Das ist gut:

„Borderlands 3“ wagt keine Experimente, um mit modernen Loot-Shooter-Konventionen zu kokettieren. Das wird direkt nach Spielstart klar. Aufmachung, Inszenierung, sogar das Intro und der zugehörige Song erinnern frappierend an den Vorgänger aus dem Jahr 2012. Die nicht ganz unberechtigte Sorge, dass die Macher das Spielkonzept mit nervigen Verschlimmbesserungen nicht über die Zeit hinweg haben retten können, ist also unbegründet. Fans bekommen definitiv das, was sie sich erhofft haben: Mehr von dem, was sie mochten. 

Mehr Waffen! Als hätte es bislang nicht schon genug Krachmacher gegeben, setzen die Entwickler dem Arsenal im dritten Teil die Loot-Krone auf und implementieren nun noch mehr spürbare Unterschiede in Handling und Wirkungsweise. Viele Wummen verfügen nun über eine praktische Sekundärfunktion, Elementareffekte, verschiedene Feuermodi und diverse Zusatzfunktionen.

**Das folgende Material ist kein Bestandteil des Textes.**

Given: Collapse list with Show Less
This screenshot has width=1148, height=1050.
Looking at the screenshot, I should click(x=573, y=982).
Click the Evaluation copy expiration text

Dass Schießprügel der Marke Tediore zum Beispiel weggeworfen werden, anstatt sie nachzuladen, und dann explodieren, kennt man ja schon. Neuerdings können diese aber auch als automatische Geschütztürme weiterhin ihren Job verrichten. Hyperion liefert dafür einen kugelschluckenden Schild frei Haus, Atlas-Waffen können Feinde auch um Ecken herum treffen, Raketenwerfer im Dauerfeuer schießen, Pistolen zu Flammenwerfern umfunktioniert werden und, und, und …

Die Lust am Loot ist entsprechend groß, da die Waffen nicht einfach nur in ihren Werten skalieren, sondern immer wieder mit neuen Eigenheiten überraschen, in all ihrer unfassbaren Vielfalt dabei auch noch äußerst schick designt sind und durch die Bank einen ordentlichen Punch haben. Spielt ihr im Koop – online mit bis zu vier Spielern, lokal im Splitscreen zu zweit – habt ihr übrigens die Wahl, ob ihr die Beute teilen müsst, oder jeder seinen eigenen Loot erhält.

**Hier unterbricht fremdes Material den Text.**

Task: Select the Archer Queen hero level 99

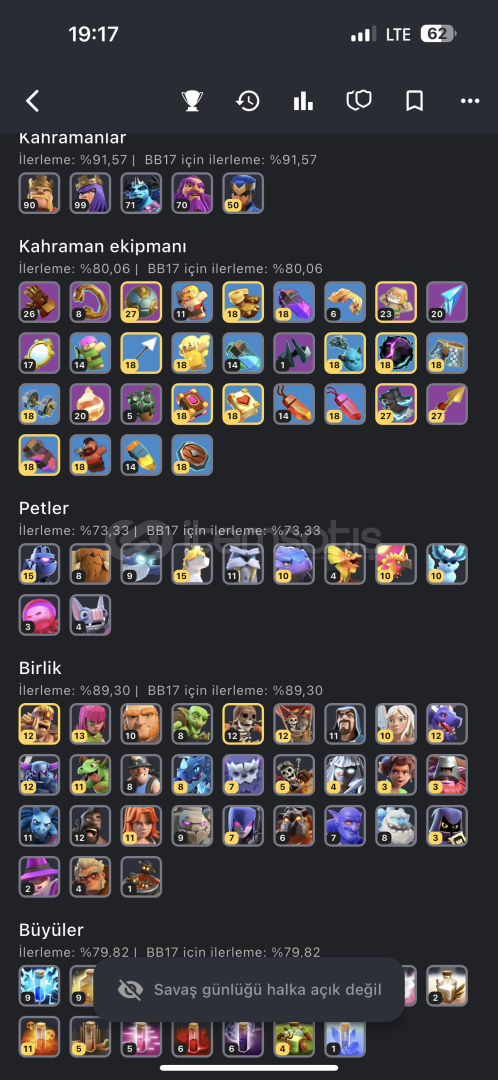Action: click(90, 193)
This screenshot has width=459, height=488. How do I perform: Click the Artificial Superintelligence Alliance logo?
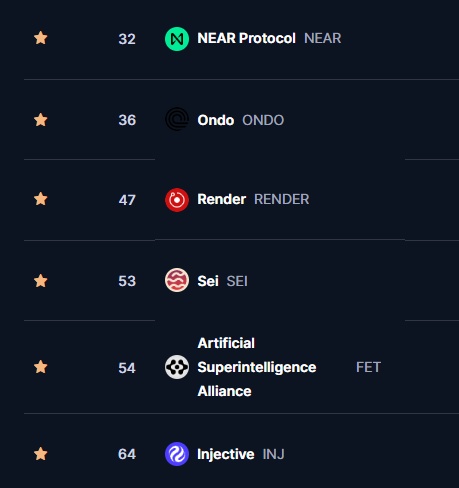177,367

Mehr Abwechslung! Da ihr diesmal an Bord eures Raumschiffes „Sanctuary III“ die Galaxie bereist, dürft ihr Pandora endlich auch mal verlassen, um euch ein ausführlicheres Bild über das „Borderlands“-Universum zu machen. Stapft ihr zunächst noch durch den Wüstensand, seid ihr bald schon in einer Scifi-Großstadt unterwegs oder erkundet eine Dschungelwelt. Open-World-Maßstäbe können hier allerdings nicht angesetzt werden, da es sich bei den Gebieten lediglich um in sich geschlossene, wenn auch recht weitläufige Areale handelt, denen abseits der Gegnerscharen und NPCs kein eigenes Leben innewohnt.

Mehr zu entdecken! Das erweitere Move-Repertoire erlaubt es euch nun nicht nur euren Sprint mit einen lässigen Slide über den Boden abzuschließen, sondern auch, euch an Kanten hochzuziehen. Diese kleine, aber feine Neuerung ermöglicht es, die Areale auch in der Vertikalen zu erkunden, was die Macher für allerlei versteckte Goodies genutzt haben. Neben prall gefüllten Beutekisten warten dabei auch allerlei Nebenmissionen, die ihre eigene Mini-Geschichte erzählen und mit mal mehr, mal weniger interessanten Bekanntschaften ihrer Entdeckung harren.

Mehr Skills! Mussten Kammerjäger bislang mit gerade mal einer Spezialfähigkeit klarkommen, sind es derer pro Figur nun ganze drei, zwischen denen ihr bei Bedarf wechseln dürft. Alle jeweils mit eigenem Skilltree. Haudegen Zane darf sogar auf die Fähigkeit des Granatenwurfes verzichten und fortan zwei aktive Action-Fähigkeiten ins Feld führen. Beastmaster FL4K hetzt Feinden sein Haustier auf den Hals, Technikerin Moze stehen verschiedene Bewaffnungen ihres Mechs zur Auswahl und Amara offenbart sich in ihrer Rolle der Sirene als schlagkräftige Nahkämpferin. Natürlich darf jede Fähigkeit über Erfahrungspunkte weiter ausgebaut, spezialisiert und mit passiven Boni verbessert werden. Sollte euch euer aktives Build nicht gefallen, setzt ihr die Punkte auf der Sanctuary III einfach wieder zurück.